> AUFGABEN:
- A) Prüfe, ob die folgenden Aussagen mit dem Textauszug übereinstimmen. Antworte jeweils mit Ja oder Nein und zitiere die entscheidenden Worte wörtlich.
(i) Marcus Axt ist seit August vergangenen Jahres Intendant der Bamberger Symphoniker.
(ii) Axt wurde ohne Mitbewerber in sein Amt berufen.
(iii) Axt begann 2005 als Leiter der Konzertplanung bei den Berliner Philharmonikern.
- B) Beantworte anhand des Textauszugs diese Fragen:
(i) Wer berief Marcus Axt in seine jetzige Position?
(ii) Ab welchem Jahr arbeitete Axt als Orchestermanager in Bamberg?
(iii) In welcher Funktion wurde er zu den Berliner Philharmonikern geholt?

So lange ist er noch gar nicht im Geschäft, zumindest nicht als Intendant. Und doch ist Marcus Axt – seit August vergangenen Jahres Intendant der Bamberger Symphoniker – Bayerische Staatsphilharmonie – bereits bestens vertraut mit der Stadt, mit den Politikern, den Verantwortlichen, dem Spitzenorchester, dessen Findungskommission ihn aus einer Handvoll von Bewerbern, die in die engere Auswahl gekommen waren, in seine jetzige Position berief. Das rührt daher, dass Axt schon von 2005 an als Orchestermanager des oberfränkischen Hochglanzklangkörpers gearbeitet hatte, ehe er drei Jahre später als Leiter der Konzertplanung zu den Berliner Philharmonikern geholt wurde.

> DATENSÄTZE:

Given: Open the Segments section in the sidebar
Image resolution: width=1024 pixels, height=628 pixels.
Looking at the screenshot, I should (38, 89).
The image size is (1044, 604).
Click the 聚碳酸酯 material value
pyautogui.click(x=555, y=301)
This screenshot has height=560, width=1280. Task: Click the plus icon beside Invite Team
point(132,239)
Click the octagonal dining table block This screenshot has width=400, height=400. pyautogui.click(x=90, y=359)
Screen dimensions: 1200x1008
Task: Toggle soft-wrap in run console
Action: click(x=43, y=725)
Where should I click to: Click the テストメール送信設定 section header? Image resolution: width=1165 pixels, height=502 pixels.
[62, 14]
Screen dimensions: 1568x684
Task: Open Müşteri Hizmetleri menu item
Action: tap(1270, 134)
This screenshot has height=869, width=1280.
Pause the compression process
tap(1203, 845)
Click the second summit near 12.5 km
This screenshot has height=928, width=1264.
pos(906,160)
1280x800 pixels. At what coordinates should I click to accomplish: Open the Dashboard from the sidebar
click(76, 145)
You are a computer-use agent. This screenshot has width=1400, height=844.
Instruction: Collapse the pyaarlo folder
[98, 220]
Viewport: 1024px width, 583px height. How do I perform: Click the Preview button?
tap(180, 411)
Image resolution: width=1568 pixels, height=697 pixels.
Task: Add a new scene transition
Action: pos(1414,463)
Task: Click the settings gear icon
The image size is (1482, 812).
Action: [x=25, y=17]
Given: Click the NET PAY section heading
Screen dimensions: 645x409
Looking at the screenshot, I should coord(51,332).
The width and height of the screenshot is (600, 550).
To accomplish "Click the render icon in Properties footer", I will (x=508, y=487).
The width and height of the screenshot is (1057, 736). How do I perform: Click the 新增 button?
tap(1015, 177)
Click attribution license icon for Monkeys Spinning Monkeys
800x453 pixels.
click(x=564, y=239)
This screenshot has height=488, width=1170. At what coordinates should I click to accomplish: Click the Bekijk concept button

> LÖSUNGEN:
- A)
(i) Ja: „seit August vergangenen Jahres Intendant der Bamberger Symphoniker“
(ii) Nein: „aus einer Handvoll von Bewerbern, die in die engere Auswahl gekommen waren“
(iii) Nein: „schon von 2005 an als Orchestermanager des oberfränkischen Hochglanzklangkörpers gearbeitet hatte, ehe er drei Jahre später als Leiter der Konzertplanung zu den Berliner Philharmonikern geholt wurde“

- B)
(i) Die Findungskommission des Orchesters.
(ii) Ab 2005.
(iii) Als Leiter der Konzertplanung.